### Task set
**a)** Using the Mansfield Engineered Components article, answer the following:
(i) How many employees does the company have?
(ii) Who founded Mansfield Plating Company, and in what year?
(iii) In what year did Mansfield Assemblies add a design and engineering group?
**b)** Carry the Mansfield Engineered Components article forward from its final sentence.

### Selected excerpt
Mansfield Engineered Components
- Company type: Private
- Founded: Mansfield, Ohio, 1939
- Headquarters: Mansfield, Ohio
- Key people: Bruce Cummins, CEO; Steve Cummins, Executive VP
- Products: Closure mechanisms, counterbalances and hinges for the major appliance market.
- Number of employees: 220
- Website: http://www.mansfieldec.com

= Mansfield Engineered Components =

Mansfield Engineered Components is a Mansfield, Ohio-based company that designs and manufactures closure mechanisms, counterbalances and hinges for the major appliance market.

== History ==
Mansfield Plating Company was founded by Otis Cummins Jr. in 1939. It provided metal finishing services for the automotive, appliance and furniture markets. In the 1960s, Cummins and his son Otis “Koke” Cummins III formed Mansfield Manufacturing, fabricating metal components for the company’s existing markets. The two companies merged to become Mansfield Industries in 1972. Another company, Mansfield Assemblies, was founded in 1987 to provide contract manufacturing and assembly operations. Mansfield Assemblies added a design and engineering group in 1989.

### Records provided
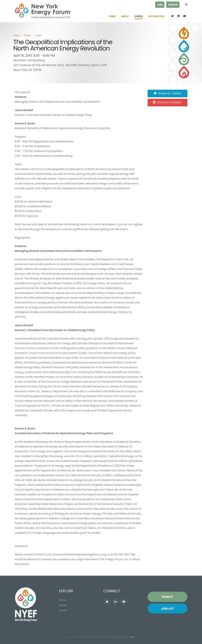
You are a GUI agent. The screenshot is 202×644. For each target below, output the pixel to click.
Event (39, 36)
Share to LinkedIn (167, 102)
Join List (167, 609)
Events (138, 16)
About (125, 16)
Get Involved (156, 16)
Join (160, 5)
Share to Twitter (167, 93)
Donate (173, 5)
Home (112, 16)
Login (132, 637)
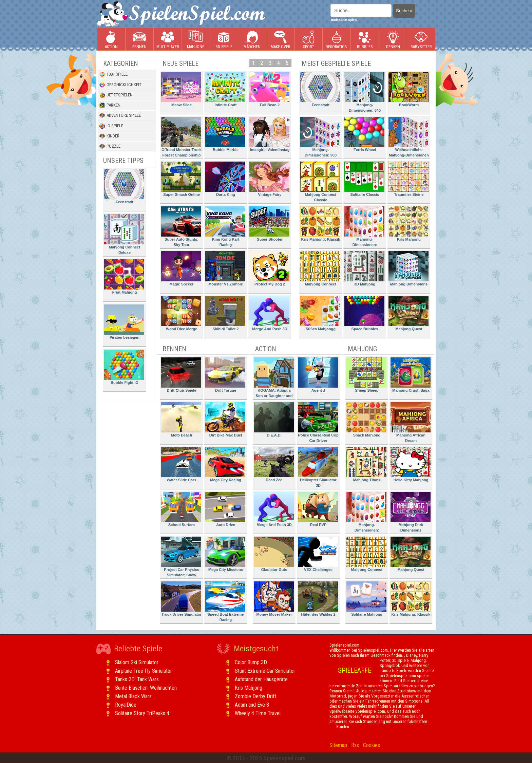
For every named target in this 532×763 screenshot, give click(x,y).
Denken (393, 39)
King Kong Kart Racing (225, 226)
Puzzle (110, 146)
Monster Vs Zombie (225, 268)
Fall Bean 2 (269, 89)
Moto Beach (181, 420)
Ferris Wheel (364, 134)
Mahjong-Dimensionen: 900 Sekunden (320, 138)
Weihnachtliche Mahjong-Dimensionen (408, 137)
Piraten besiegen (124, 322)
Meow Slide (181, 89)
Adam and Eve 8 (252, 705)
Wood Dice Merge (181, 313)
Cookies (372, 745)
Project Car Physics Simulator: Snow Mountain (181, 558)
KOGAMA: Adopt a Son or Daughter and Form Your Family (274, 378)
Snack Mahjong (366, 420)
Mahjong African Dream (411, 422)
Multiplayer (168, 39)
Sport (308, 39)
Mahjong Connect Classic (320, 182)
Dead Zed (274, 464)
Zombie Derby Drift (255, 696)
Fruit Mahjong (124, 277)
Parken (110, 105)
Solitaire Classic (364, 179)
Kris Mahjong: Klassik (320, 224)
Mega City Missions (225, 554)
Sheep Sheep (366, 375)
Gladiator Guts (274, 554)
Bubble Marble (225, 134)
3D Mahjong (364, 268)
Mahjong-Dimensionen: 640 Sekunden (364, 93)
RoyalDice (126, 705)
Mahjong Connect (320, 268)
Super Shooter (269, 224)
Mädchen (252, 39)
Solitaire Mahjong (366, 599)
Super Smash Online (181, 179)
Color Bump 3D (251, 662)
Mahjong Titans (366, 464)
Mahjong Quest (408, 313)
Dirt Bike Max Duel (225, 420)
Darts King (225, 179)
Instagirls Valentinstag (269, 134)
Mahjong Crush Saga (411, 375)
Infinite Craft (225, 89)
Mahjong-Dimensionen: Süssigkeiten (364, 227)
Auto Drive (225, 509)
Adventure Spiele (120, 115)
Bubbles (365, 39)
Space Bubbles (364, 313)
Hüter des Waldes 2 (318, 599)
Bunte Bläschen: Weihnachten (146, 688)
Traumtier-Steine (408, 179)
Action (111, 39)
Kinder (109, 136)
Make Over (280, 39)
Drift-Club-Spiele (181, 375)
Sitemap (338, 745)
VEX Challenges (318, 554)
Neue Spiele (180, 63)
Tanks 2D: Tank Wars (137, 679)
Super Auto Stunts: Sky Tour (181, 226)
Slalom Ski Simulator (137, 662)
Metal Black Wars (133, 696)
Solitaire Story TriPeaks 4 (142, 713)
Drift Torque (225, 375)
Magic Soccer (181, 268)
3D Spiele (224, 39)
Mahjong (196, 39)
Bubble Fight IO (124, 367)
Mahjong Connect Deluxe (124, 234)
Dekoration (337, 39)
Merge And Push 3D (269, 313)
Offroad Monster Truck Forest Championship (181, 137)
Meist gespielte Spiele (336, 63)
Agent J (318, 375)
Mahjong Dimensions (408, 268)
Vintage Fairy (269, 179)
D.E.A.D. (274, 420)
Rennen (139, 39)
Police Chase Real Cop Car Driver (318, 422)
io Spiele (111, 126)
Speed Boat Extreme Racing (225, 601)
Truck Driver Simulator (181, 599)
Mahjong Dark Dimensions (411, 512)
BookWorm (408, 89)
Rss (355, 745)
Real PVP (318, 509)
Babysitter (421, 39)
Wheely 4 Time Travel (258, 713)
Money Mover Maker (274, 599)
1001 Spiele (113, 74)
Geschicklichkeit (120, 85)
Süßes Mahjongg (320, 313)
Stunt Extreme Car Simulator (265, 671)
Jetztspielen (116, 95)
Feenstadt (124, 186)
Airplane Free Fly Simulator (144, 671)
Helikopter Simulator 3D (318, 467)
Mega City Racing (225, 464)
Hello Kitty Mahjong (411, 464)
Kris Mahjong (408, 224)
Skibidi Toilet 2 (225, 313)
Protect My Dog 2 (269, 268)
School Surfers (181, 509)
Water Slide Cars (181, 464)
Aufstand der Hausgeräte (261, 679)
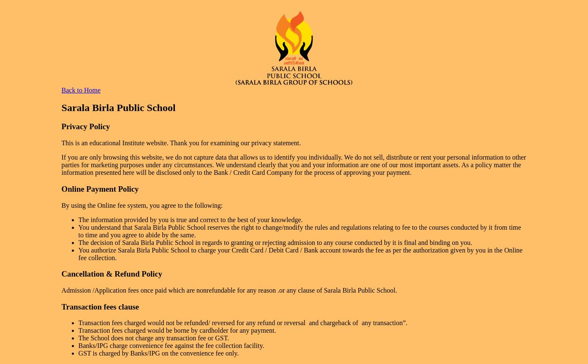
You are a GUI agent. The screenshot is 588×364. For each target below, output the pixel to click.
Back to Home (81, 90)
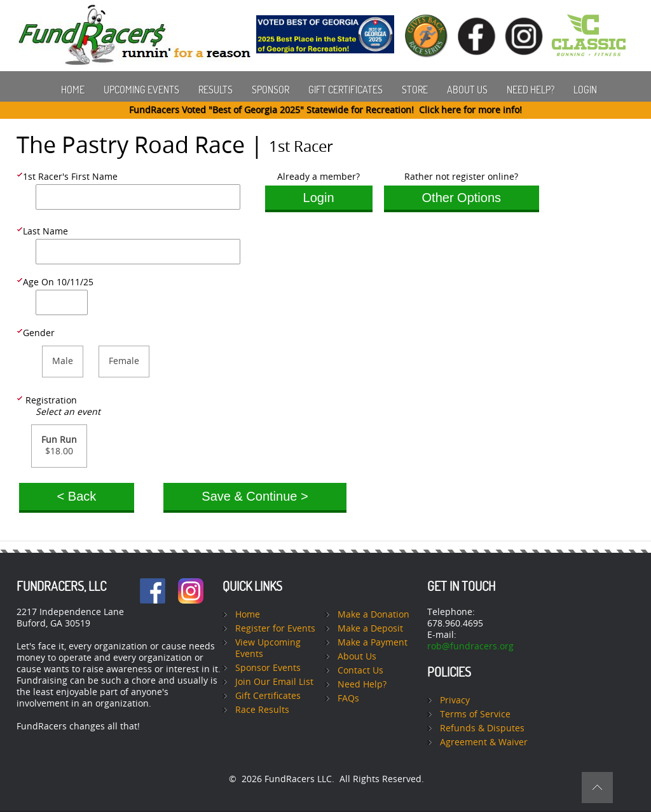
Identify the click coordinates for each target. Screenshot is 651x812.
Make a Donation (373, 614)
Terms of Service (475, 714)
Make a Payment (373, 642)
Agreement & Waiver (484, 742)
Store (415, 90)
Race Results (262, 710)
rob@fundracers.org (470, 646)
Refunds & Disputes (482, 728)
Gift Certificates (345, 90)
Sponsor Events (268, 668)
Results (216, 90)
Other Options (462, 198)
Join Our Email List (274, 682)
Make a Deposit (370, 628)
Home (72, 90)
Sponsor (270, 90)
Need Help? (530, 90)
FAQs (348, 698)
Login (585, 90)
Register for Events (275, 628)
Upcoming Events (141, 90)
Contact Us (360, 670)
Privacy (455, 700)
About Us (467, 90)
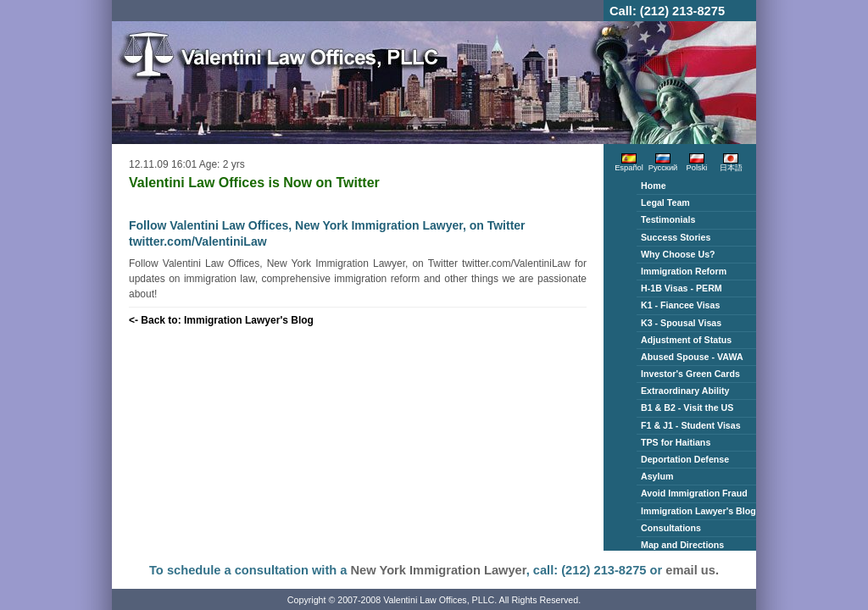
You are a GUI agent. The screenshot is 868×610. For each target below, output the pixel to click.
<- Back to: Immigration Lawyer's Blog (221, 320)
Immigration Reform (683, 271)
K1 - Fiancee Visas (680, 305)
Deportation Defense (685, 459)
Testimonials (668, 219)
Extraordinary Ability (685, 391)
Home (654, 186)
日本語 (731, 164)
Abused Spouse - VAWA (692, 357)
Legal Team (665, 202)
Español (629, 164)
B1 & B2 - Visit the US (687, 408)
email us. (692, 570)
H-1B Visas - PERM (682, 288)
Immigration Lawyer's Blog (698, 511)
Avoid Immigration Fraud (694, 493)
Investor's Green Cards (690, 374)
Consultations (670, 528)
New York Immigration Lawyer (438, 570)
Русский (663, 164)
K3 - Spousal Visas (681, 323)
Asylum (657, 476)
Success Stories (676, 237)
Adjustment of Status (686, 340)
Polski (697, 164)
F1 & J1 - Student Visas (691, 425)
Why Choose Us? (678, 254)
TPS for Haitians (676, 442)
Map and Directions (682, 545)
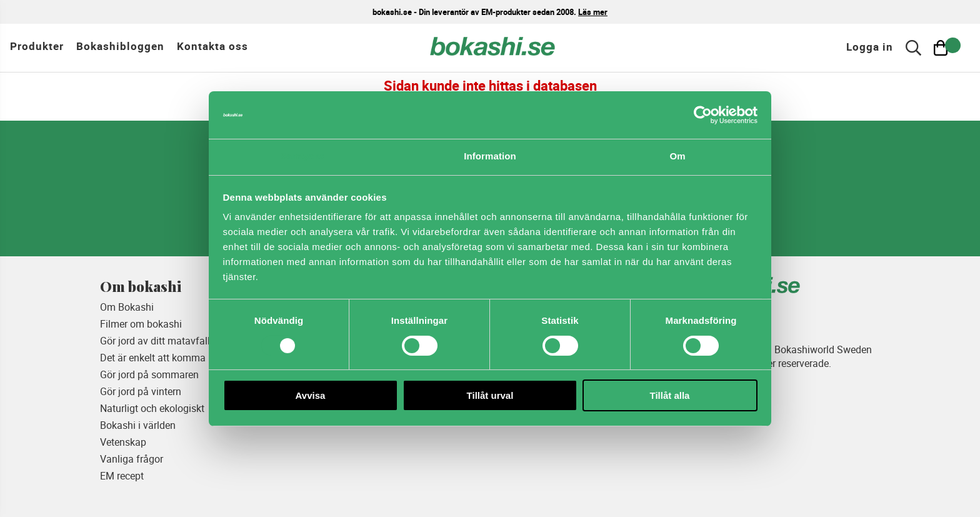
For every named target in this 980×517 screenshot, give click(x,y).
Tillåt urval (490, 395)
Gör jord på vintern (141, 391)
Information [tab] (490, 156)
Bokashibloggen (120, 46)
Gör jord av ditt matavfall (155, 341)
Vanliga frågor (131, 459)
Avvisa (311, 395)
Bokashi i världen (138, 425)
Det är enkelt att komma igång (166, 358)
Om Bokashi (127, 307)
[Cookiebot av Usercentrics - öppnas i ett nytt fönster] (702, 115)
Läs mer (592, 12)
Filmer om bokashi (141, 324)
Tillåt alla (670, 395)
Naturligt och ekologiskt (152, 408)
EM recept (122, 476)
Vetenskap (123, 442)
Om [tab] (677, 156)
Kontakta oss (212, 46)
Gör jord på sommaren (149, 374)
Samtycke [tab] (302, 156)
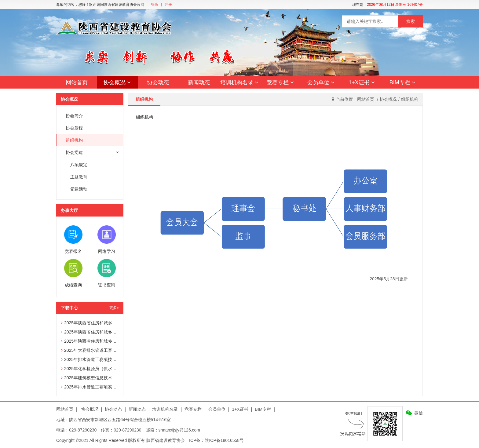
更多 (114, 308)
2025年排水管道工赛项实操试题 (93, 387)
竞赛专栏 (280, 82)
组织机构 (74, 140)
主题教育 (79, 177)
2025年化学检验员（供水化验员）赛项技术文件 (108, 369)
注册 (168, 5)
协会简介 (74, 116)
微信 (419, 413)
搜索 (411, 21)
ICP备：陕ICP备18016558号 (216, 440)
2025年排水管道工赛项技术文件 (93, 359)
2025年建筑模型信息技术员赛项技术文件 (101, 378)
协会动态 (158, 82)
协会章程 (74, 128)
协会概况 (117, 82)
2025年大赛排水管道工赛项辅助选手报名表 (104, 350)
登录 (155, 5)
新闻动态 (199, 82)
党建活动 (79, 189)
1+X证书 (362, 82)
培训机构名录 (239, 82)
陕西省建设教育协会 (166, 440)
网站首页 (77, 82)
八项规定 (79, 165)
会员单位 (321, 82)
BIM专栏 (402, 82)
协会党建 (92, 152)
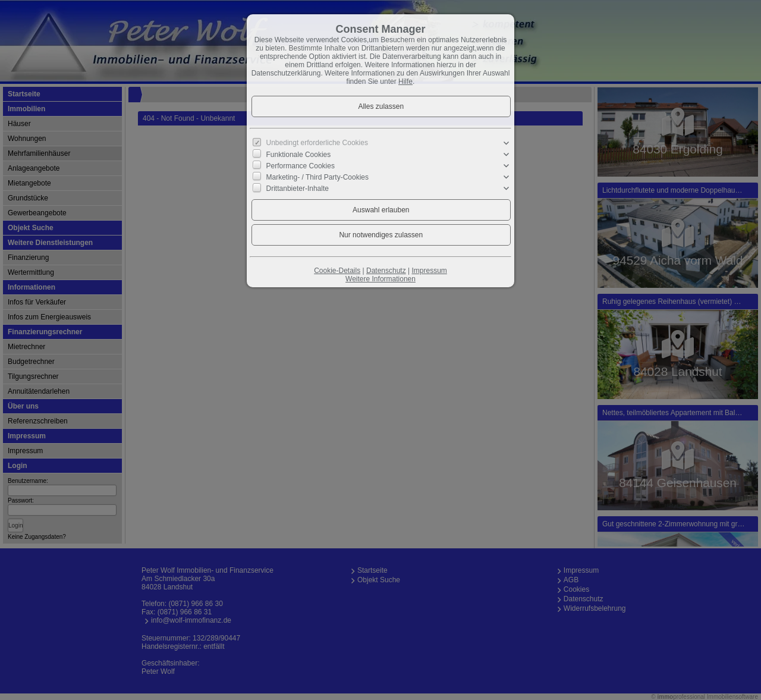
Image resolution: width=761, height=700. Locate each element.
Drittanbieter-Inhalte (297, 189)
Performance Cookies (300, 166)
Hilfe (405, 81)
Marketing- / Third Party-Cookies (317, 177)
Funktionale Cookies (298, 154)
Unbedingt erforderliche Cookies (317, 143)
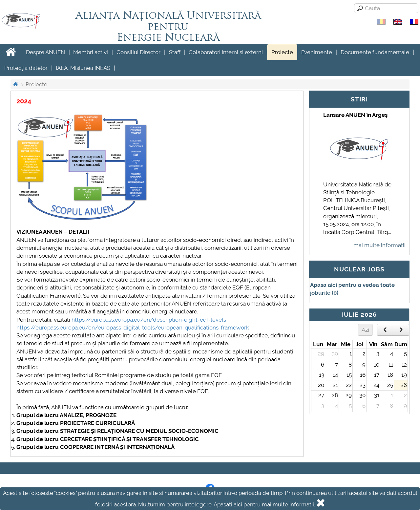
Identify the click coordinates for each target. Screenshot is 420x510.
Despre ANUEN (45, 52)
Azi (365, 330)
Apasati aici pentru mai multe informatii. (264, 504)
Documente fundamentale (375, 52)
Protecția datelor (26, 68)
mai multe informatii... (381, 245)
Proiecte (282, 52)
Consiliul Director (138, 52)
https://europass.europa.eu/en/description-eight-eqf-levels (149, 320)
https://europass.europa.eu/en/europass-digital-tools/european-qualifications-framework (133, 328)
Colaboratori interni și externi (226, 52)
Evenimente (317, 52)
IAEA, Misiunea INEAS (83, 68)
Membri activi (91, 52)
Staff (175, 52)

### Answers to the exercises
**a)**
(i) 220
(ii) Otis Cummins Jr., in 1939
(iii) 1989

**b)**
On October 13, 2011, Mansfield Industries and Mansfield Assemblies announced a new name, Mansfield Engineered Components.
In July 2023 MEC entered into a strategic partnership with The Sabaf Group, a world leader in the design and production of components for major appliance markets. Through the agreement, The Sabaf Group, based in Ospitaletto, Italy, acquired 51 percent ownership of Mansfield Engineered Components. The company continues to operate in its existing facilities, in Mansfield, Ohio, with its current management and existing employee base.

MEC employs 220 and operates from a 180,000-square-foot facility. Mansfield Engineered Components has received awards and recognition from some of its major customers for its ability to design and deliver custom closure mechanisms.
The company was also named a 2010 United States Department of Energy Save Energy Now Energy Champion Plant.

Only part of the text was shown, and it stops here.